===== EXTRAIT DU TEXTE =====
Le château et les dépendances de Saumane avaient été arrentées à vie par le comte à son frère l’abbé d’Ébreuil, qui s’en montrait jaloux au point de ne pas en payer de loyer, mais qui les défendit contre ses voisins et la communauté, avec laquelle il fut, notamment, engagé dans de longs procès pour la segrairie de la montagne. Les terres de Saumane comprenaient la moitié du domaine de la Vignherme, dont l’autre moitié était tenue à cens par une confrérie de Minimes, et la Grande Bastide, dont la vente permit à M. de Sade de mener à bien une petite opération financière qui le peint tout entier. Le seigneur de Saumane prêtait l’hommage à la Révérende Chambre Apostolique de Carpentras et acquittait une redevance annuelle de deux écus d’or, valant chacun six livres deux sols six deniers grosse monnaie, et d’une livre de cire, évaluée douze sols suivant la coutume, pour le fief et la juridiction.
=====
* TRAVAIL À FAIRE *
(A) D'après le passage sur la seigneurie de Saumane, à qui le seigneur de Saumane prêtait-il l'hommage ?
(B) Poursuivez le passage sur la seigneurie de Saumane à partir de sa dernière phrase.
===== DONNÉES FOURNIES =====
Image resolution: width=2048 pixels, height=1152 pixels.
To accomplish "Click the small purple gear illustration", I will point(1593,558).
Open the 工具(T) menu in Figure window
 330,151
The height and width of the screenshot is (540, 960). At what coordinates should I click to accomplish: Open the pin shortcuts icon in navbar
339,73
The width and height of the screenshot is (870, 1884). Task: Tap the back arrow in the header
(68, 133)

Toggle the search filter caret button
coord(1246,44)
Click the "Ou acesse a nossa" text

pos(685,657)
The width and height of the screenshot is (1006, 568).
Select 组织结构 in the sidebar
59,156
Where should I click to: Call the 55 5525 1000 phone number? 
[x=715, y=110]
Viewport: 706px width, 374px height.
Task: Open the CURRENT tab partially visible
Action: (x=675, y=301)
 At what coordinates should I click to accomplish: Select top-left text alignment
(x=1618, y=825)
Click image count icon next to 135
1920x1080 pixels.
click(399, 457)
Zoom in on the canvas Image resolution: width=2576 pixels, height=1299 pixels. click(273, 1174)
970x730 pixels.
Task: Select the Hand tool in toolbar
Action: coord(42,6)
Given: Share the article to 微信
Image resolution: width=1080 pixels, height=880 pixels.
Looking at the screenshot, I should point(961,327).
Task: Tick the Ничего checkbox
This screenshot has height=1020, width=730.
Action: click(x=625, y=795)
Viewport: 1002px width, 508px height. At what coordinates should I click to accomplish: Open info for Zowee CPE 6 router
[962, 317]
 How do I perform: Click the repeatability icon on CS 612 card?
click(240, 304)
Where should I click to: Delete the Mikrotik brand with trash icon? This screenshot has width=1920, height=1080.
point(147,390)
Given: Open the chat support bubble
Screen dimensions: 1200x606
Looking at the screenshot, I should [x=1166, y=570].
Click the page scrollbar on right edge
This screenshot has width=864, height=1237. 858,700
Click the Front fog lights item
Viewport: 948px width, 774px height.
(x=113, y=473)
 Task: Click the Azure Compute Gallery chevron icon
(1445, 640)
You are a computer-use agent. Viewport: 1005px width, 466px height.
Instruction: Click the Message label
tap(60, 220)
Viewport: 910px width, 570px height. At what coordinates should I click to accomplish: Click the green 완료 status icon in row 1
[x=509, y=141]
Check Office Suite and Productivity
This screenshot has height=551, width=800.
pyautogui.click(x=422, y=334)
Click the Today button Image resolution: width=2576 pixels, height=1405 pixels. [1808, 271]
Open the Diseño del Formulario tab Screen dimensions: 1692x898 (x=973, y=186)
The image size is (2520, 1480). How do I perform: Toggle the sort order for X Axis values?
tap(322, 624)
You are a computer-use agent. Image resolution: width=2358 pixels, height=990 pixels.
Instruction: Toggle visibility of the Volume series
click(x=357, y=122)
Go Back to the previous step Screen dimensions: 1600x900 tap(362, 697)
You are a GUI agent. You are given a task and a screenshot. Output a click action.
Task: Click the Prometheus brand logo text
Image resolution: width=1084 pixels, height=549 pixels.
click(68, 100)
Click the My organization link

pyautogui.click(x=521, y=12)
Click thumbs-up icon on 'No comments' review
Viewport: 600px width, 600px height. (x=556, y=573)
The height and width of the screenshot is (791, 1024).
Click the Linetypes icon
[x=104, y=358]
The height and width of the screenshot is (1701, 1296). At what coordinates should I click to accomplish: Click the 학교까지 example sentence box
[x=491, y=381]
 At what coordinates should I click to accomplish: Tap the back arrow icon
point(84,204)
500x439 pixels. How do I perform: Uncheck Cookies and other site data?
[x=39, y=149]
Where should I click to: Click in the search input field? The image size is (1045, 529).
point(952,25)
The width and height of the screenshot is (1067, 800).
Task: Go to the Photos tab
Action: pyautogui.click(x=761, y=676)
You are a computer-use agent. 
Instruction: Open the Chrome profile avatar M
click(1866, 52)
=====
* RÉPONSES PAR TÂCHE *
(A) À la Révérende Chambre Apostolique de Carpentras.

(B)
Mais le bien qui payait le plus était la terre roturière du Mas-de-Cabanes, au terroir d’Arles, en Camargue.

Toutes ces terres donnaient, bon an mal an, dix-huit à vingt mille livres, mais ce revenu était grevé de charges : pensions et rentes tournantes dues à des tiers dont le seigneur avait successivement cousu les petits héritages au sien, fondations pieuses, redevances aux établissements charitables, prestations attachées aux droits du seigneur comme elles le sont aujourd’hui à l’exercice du pouvoir municipal, telles que l’indemnité au chirurgien-barbier ou la réparation des dommages causés aux particuliers en cas de sédition ou de « batteste » dans les lieux publics. Le comte laissait à sa mort une hypothèque de quatre-vingt-six mille livres, à laquelle vint s’ajouter la garantie hypothécaire de sa bru, pour la dot.

Tous les châteaux étaient meublés. Il y avait, notamment, à Saumane une bibliothèque enrichie par l’abbé, un médaillier et un cabinet d’histoire naturelle que le marquis eut toujours fort à cœur de conserver. La légende et les lettres disent également merveille de l’arrangement intérieur de celui de la Coste. M. de Sade apportait tous ses soins à orner sa demeure, et les cris qu’il pousse, après son pillage, sont fort justifiés. Il n’est pas question toutefois de la célèbre salle des clystères, où des seringues à figure humaine dansaient en faisant des génuflexions et pointant du bonnet vers de larges derrières.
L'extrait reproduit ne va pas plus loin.